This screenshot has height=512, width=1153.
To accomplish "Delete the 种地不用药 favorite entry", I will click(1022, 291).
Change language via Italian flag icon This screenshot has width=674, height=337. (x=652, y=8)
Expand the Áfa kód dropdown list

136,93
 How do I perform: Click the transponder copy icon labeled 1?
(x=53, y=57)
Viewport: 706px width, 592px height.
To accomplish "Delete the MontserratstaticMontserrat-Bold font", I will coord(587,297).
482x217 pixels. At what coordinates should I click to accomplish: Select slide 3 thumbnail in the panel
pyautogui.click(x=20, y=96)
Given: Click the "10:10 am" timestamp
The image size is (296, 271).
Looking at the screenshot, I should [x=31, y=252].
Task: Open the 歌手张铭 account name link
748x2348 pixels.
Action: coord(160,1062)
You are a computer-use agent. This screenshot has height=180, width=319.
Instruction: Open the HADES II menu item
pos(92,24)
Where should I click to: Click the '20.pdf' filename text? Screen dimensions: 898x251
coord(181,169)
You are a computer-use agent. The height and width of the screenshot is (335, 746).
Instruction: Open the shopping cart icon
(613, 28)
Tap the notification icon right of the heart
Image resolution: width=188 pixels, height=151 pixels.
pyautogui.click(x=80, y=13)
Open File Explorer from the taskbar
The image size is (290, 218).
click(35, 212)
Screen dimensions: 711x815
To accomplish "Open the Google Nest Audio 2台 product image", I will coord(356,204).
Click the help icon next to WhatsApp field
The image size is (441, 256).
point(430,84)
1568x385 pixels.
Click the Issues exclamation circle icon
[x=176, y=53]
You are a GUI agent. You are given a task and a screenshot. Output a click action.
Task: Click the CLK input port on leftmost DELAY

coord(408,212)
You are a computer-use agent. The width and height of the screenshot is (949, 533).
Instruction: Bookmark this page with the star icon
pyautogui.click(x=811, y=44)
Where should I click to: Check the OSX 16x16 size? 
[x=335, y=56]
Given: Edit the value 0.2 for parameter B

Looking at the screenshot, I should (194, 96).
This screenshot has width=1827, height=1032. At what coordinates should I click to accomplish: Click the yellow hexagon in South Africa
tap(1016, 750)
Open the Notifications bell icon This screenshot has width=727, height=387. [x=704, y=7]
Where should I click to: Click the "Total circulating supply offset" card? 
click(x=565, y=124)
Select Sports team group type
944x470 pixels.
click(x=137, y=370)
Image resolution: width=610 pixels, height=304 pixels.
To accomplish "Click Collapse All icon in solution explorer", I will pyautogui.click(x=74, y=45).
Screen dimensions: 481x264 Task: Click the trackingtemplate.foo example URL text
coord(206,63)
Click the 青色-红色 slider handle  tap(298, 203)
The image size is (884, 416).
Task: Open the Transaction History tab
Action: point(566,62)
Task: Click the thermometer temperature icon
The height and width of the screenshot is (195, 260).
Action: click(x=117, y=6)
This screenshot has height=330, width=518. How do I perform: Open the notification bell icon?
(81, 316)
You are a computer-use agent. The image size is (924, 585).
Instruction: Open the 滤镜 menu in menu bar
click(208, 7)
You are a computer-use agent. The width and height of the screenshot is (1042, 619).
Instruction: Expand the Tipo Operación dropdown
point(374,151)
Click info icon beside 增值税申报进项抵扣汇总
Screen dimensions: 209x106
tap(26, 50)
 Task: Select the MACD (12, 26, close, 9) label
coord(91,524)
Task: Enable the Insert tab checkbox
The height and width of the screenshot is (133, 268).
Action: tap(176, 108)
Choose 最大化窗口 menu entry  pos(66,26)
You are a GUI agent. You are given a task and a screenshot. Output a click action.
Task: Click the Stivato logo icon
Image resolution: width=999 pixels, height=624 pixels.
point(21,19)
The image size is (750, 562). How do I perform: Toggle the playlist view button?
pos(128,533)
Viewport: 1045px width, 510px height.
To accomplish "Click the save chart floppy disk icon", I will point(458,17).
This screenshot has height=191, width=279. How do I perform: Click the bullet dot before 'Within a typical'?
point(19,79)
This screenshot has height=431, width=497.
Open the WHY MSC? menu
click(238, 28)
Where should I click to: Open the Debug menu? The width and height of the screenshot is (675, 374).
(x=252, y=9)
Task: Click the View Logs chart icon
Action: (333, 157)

----------

The job here is to find each line above with the word "entry" and copy it.

To accomplish "Delete the 种地不用药 favorite entry", I will click(1022, 291).
Choose 最大化窗口 menu entry  pos(66,26)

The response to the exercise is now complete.